Backpropagation, short for “backward propagation of errors,” is an algorithm commonly used to train artificial neural networks by iteratively adjusting the network’s weights to minimize the difference between predicted and target outputs.
The backpropagation algorithm calculates the gradients of the network’s error with respect to each weight in the network. It does this by propagating the error information backward through the network, starting from the output layer and moving toward the input layer. This process allows the algorithm to determine how much each weight contributes to the overall error.
What are the key steps involved in the backpropagation algorithm?

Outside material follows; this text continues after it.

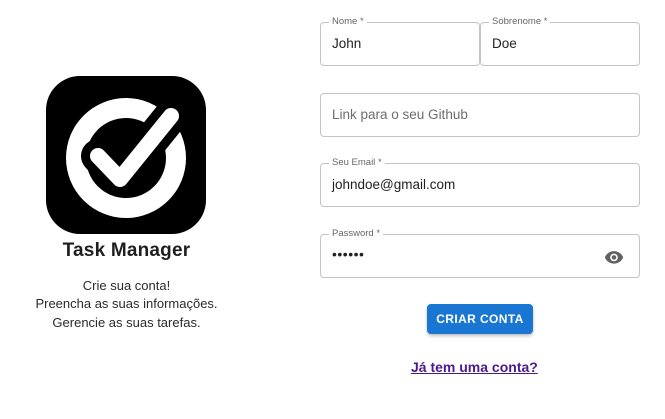  I want to click on github-field: Link para o seu Github, so click(480, 115).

- Forward pass: During the forward pass, input data is fed into the neural network, and activations are computed layer by layer until the output is generated. Each neuron’s activation is obtained by applying an activation function to the weighted sum of its inputs.
- Error computation: The error between the predicted output and the desired target output is calculated using a chosen error function, such as mean squared error or cross-entropy. This error is used as a measure of how well the network is performing.

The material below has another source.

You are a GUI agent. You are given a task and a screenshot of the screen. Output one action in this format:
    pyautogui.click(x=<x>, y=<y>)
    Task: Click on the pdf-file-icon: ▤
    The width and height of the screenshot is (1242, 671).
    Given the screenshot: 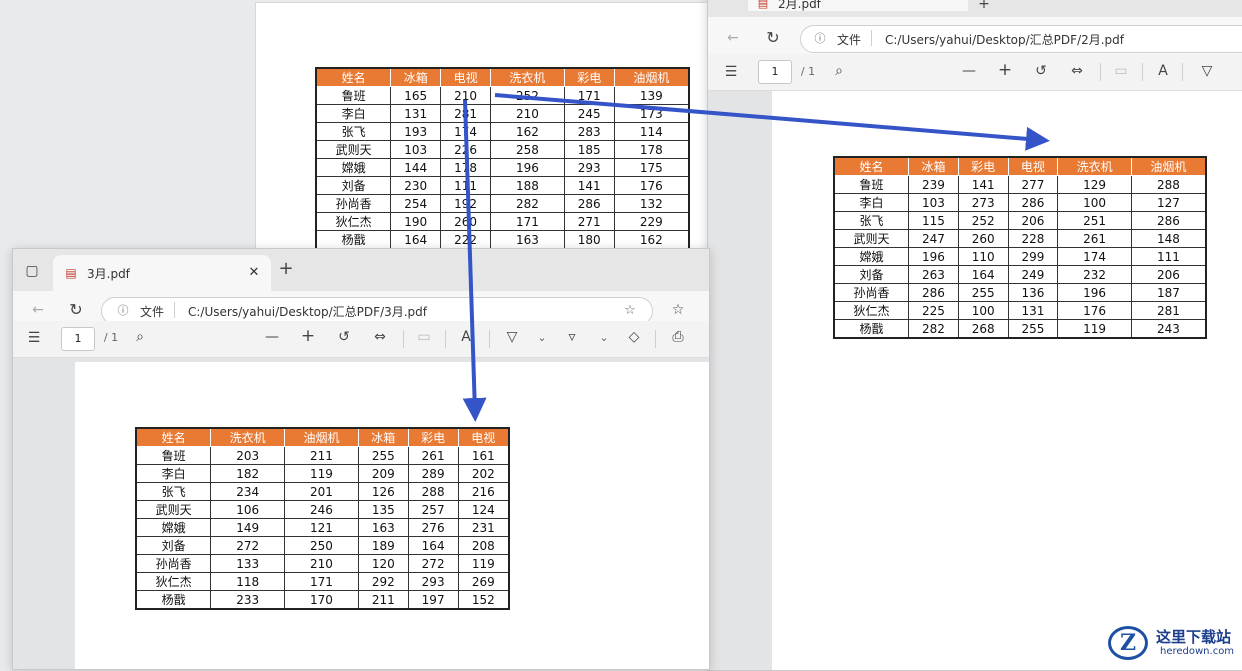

- Backward pass: In the backward pass, the gradients of the error with respect to the weights of the network are computed. This is done by iteratively applying the chain rule of calculus to propagate the error information backward through the layers. The gradients represent the contribution of each weight to the overall error.
- Weight update: Once the gradients are computed, the network’s weights are adjusted to minimize the error. This is typically done using an optimization algorithm, such as gradient descent or its variants. The weights are updated in the opposite direction of the gradients, scaled by a learning rate that determines the size of the weight updates.
- Iteration: Steps 1-4 are repeated for multiple iterations or epochs, with the network being presented with different training examples in each iteration. This iterative process allows the network to gradually adjust its weights and improve its performance over time.
By iteratively updating the weights based on the computed gradients, the backpropagation algorithm enables the neural network to learn from the training data and adjust its parameters to better approximate the desired output. This process continues until the network’s performance reaches a satisfactory level or converges to a local minimum in the optimization process.